[Dataset records]

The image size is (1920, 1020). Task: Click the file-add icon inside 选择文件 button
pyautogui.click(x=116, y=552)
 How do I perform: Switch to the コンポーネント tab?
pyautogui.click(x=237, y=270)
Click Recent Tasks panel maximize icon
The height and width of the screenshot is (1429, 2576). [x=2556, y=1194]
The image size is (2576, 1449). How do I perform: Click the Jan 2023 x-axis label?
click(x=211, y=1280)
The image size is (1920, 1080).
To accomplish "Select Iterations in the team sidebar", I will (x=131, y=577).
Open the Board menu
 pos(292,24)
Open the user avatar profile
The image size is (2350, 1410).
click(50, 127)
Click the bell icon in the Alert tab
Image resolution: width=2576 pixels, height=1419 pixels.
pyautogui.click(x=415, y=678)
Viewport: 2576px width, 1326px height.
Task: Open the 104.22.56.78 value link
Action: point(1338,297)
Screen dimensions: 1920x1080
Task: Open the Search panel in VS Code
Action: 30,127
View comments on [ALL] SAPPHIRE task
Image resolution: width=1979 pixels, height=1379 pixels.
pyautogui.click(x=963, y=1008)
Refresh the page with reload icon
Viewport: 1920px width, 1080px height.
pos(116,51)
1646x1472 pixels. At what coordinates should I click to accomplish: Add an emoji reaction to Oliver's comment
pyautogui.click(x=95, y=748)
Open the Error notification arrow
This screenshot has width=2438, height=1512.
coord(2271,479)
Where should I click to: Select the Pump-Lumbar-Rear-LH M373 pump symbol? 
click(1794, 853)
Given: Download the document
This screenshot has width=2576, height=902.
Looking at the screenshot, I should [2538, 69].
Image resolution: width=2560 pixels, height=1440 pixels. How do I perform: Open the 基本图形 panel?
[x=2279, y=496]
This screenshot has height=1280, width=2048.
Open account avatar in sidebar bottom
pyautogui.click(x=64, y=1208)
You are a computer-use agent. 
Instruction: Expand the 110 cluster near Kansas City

[/Dataset records]

» Task statement:
Give the entries again in full, exactly as they are written.

» Task response:
The image size is (1920, 1020). Task: Click the file-add icon inside 选择文件 button
pyautogui.click(x=116, y=552)
 How do I perform: Switch to the コンポーネント tab?
pyautogui.click(x=237, y=270)
Click Recent Tasks panel maximize icon
The height and width of the screenshot is (1429, 2576). [x=2556, y=1194]
The image size is (2576, 1449). How do I perform: Click the Jan 2023 x-axis label?
click(x=211, y=1280)
The image size is (1920, 1080).
To accomplish "Select Iterations in the team sidebar", I will (x=131, y=577).
Open the Board menu
 pos(292,24)
Open the user avatar profile
The image size is (2350, 1410).
click(50, 127)
Click the bell icon in the Alert tab
Image resolution: width=2576 pixels, height=1419 pixels.
pyautogui.click(x=415, y=678)
Viewport: 2576px width, 1326px height.
Task: Open the 104.22.56.78 value link
Action: point(1338,297)
Screen dimensions: 1920x1080
Task: Open the Search panel in VS Code
Action: 30,127
View comments on [ALL] SAPPHIRE task
Image resolution: width=1979 pixels, height=1379 pixels.
pyautogui.click(x=963, y=1008)
Refresh the page with reload icon
Viewport: 1920px width, 1080px height.
pos(116,51)
1646x1472 pixels. At what coordinates should I click to accomplish: Add an emoji reaction to Oliver's comment
pyautogui.click(x=95, y=748)
Open the Error notification arrow
This screenshot has width=2438, height=1512.
coord(2271,479)
Where should I click to: Select the Pump-Lumbar-Rear-LH M373 pump symbol? 
click(1794, 853)
Given: Download the document
This screenshot has width=2576, height=902.
Looking at the screenshot, I should [2538, 69].
Image resolution: width=2560 pixels, height=1440 pixels. How do I perform: Open the 基本图形 panel?
[x=2279, y=496]
This screenshot has height=1280, width=2048.
Open account avatar in sidebar bottom
pyautogui.click(x=64, y=1208)
You are a computer-use agent. 
Instruction: Expand the 110 cluster near Kansas City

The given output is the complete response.